Read the listing and extract each line that includes the word "color".

★ ★ ★ ★ ★

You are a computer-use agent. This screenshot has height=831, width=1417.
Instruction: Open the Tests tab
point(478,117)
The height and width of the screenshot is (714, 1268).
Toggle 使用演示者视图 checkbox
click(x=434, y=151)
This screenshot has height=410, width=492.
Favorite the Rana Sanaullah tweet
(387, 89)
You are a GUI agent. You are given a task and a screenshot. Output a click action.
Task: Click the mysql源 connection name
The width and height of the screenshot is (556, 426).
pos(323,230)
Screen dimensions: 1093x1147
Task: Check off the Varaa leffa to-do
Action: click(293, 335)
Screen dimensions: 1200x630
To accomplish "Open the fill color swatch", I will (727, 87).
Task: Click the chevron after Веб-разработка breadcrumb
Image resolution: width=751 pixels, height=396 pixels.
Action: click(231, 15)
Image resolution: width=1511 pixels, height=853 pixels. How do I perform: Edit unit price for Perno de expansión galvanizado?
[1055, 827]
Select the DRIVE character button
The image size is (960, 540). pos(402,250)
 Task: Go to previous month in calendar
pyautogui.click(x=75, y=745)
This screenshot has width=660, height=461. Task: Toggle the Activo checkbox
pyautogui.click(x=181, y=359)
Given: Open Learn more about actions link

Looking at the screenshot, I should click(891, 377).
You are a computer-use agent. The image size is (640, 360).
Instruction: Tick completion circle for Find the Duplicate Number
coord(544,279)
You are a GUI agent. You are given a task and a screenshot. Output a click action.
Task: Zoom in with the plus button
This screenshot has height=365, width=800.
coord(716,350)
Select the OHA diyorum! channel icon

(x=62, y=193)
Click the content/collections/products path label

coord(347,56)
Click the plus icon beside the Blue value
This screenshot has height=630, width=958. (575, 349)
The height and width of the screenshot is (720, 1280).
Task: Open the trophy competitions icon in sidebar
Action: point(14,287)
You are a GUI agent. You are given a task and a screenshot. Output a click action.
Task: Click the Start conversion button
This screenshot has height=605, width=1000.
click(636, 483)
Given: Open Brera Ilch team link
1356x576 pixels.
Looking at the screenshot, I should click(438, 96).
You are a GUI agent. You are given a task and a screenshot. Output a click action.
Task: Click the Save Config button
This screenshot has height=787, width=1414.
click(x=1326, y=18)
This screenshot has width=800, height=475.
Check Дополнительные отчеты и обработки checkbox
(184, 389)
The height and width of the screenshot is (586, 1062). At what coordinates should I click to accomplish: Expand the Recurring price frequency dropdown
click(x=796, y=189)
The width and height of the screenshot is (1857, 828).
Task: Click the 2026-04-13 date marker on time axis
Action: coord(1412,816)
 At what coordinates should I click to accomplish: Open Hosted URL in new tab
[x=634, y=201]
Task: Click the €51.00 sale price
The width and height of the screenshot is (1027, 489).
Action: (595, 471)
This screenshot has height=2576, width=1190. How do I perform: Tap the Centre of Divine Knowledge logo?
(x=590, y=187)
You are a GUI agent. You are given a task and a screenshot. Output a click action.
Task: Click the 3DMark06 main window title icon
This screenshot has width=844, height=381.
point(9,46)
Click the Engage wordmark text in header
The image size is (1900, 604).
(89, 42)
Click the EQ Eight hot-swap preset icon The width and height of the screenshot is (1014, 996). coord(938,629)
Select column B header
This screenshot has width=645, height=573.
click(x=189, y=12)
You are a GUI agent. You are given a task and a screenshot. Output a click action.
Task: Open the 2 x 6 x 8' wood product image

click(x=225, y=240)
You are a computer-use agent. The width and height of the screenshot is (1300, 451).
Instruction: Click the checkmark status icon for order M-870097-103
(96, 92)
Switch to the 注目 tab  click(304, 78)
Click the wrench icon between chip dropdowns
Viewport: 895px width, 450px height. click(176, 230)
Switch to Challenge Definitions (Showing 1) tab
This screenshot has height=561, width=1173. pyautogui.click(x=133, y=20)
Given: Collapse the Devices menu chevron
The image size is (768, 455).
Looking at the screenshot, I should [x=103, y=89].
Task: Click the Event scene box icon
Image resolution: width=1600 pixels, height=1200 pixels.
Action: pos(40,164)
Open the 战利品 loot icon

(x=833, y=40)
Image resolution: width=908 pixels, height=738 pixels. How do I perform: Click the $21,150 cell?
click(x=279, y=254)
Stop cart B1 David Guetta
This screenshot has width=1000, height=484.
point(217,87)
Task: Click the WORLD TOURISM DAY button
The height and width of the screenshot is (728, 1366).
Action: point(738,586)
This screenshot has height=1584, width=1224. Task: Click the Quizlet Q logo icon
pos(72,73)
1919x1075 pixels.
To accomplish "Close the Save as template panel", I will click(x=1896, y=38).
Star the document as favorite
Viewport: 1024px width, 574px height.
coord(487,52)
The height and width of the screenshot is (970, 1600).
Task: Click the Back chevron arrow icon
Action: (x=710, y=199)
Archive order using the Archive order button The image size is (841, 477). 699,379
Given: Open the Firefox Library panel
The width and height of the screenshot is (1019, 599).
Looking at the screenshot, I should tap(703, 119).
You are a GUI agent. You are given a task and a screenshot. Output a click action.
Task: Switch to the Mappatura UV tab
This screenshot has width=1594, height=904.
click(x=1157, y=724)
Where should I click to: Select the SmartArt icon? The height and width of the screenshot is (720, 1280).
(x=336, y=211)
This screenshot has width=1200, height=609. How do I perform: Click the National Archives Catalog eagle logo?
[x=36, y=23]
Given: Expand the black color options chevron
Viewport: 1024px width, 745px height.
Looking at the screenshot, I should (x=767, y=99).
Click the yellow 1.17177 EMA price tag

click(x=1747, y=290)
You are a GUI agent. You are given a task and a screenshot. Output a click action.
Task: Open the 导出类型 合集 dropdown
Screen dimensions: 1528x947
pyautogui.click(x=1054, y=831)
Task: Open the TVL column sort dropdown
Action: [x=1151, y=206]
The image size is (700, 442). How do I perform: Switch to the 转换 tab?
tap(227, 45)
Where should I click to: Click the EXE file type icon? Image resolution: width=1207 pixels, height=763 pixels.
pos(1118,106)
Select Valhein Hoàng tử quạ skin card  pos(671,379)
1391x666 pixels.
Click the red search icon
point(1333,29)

★ ★ ★ ★ ★

▶ **Solution below**:
To accomplish "Open the fill color swatch", I will (727, 87).
Given: Expand the black color options chevron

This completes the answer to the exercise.